Most established/stable/mature I2C driver
Posted:
Mon May 25, 2015 12:21 am
by dayzman
Hi
I'm looking for the most mature I2C driver - is
https://github.com/zarya/esp8266_i2c_driver it? Or are there better ones out there now?
With Zarya's implementation, shouldn't interrupts be disabled during reads/writes? Wouldn't it be asking for trouble if it doesn't?
Thanks!
Re: Most established/stable/mature I2C driver
Posted:
Mon May 25, 2015 5:58 am
by Baoshi
Zarya's implementation uses os_delay_us to fulfill the clock rate. It is ok. I2C is relatively a slow bus. Disable interrupts is not a good idea.
I have a similar implementation using RTOS SDK.
https://github.com/baoshi/ESP-I2C-OLED
Re: Most established/stable/mature I2C driver
Posted:
Mon May 25, 2015 9:42 am
by dayzman
Baoshi wrote:Zarya's implementation uses os_delay_us to fulfill the clock rate. It is ok. I2C is relatively a slow bus. Disable interrupts is not a good idea.
I have a similar implementation using RTOS SDK. https://github.com/baoshi/ESP-I2C-OLED
Indeed. How would you critically compare your implementation with his? Yours seems to use clock stretching and his disables interrupts during init.

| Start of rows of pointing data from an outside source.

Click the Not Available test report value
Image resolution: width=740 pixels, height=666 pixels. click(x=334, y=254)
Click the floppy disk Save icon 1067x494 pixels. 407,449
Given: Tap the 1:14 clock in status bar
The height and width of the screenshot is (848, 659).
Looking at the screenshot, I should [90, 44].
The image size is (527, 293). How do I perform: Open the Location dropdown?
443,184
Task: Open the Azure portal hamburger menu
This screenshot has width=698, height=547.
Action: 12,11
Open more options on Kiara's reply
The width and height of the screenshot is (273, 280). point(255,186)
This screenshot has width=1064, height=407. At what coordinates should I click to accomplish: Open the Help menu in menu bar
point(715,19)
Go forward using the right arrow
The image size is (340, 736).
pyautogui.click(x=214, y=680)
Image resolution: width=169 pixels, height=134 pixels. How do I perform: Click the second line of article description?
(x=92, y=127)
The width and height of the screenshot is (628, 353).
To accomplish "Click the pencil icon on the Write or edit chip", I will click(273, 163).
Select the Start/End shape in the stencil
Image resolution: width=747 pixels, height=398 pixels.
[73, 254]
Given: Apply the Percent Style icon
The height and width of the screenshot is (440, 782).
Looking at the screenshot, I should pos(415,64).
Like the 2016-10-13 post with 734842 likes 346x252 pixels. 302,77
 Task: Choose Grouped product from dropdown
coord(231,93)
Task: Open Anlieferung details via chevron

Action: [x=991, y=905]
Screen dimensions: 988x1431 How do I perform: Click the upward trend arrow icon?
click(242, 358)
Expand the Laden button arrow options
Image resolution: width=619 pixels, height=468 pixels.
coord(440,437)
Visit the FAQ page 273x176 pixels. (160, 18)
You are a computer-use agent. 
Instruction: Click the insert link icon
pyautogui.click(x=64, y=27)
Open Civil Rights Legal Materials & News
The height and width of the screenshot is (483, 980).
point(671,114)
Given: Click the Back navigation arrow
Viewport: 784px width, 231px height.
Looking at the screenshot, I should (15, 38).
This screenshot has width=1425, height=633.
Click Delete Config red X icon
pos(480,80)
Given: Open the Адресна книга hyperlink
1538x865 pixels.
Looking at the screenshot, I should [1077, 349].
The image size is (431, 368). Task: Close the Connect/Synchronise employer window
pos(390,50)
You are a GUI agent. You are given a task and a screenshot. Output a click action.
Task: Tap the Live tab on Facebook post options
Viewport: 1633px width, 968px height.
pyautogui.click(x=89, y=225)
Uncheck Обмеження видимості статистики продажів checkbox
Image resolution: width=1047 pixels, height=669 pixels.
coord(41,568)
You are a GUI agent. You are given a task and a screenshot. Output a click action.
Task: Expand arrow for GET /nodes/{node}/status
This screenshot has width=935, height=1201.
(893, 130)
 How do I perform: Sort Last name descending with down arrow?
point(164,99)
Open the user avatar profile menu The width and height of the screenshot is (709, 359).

Re: Most established/stable/mature I2C driver
Posted:
Mon May 25, 2015 11:18 am
by eriksl
Clock stretching is someting a slave does. Is your implementation creating a slave or a master? A master would sound much more logical. A master does not do clock stretching by definition, because the master supplies the clock. The only requirement for the clock is that it runs at < 100 KHz at any single time. Besides that, it can be as monotonic or non-monotonic as you like, comparable to SPI. Clock is a bit confusing in this context, it's not a wall clock, it's more like a "data is valid NOW" strobe (+ out-of-band conditions like start and stop, but that's a different story altogether).
That means that the timing is really not quite critical, on a master. On a slave it's much more critical, especially if the master doesn't honour clock stretching by the client.
Having said that, I doubt it won't be harmful if you disable interrupts every now and time, as long as you treat the piece of code that runs with interrupts disable just like and interrupt service handler itself; do only what's really necessary and move all other code out of the critical section.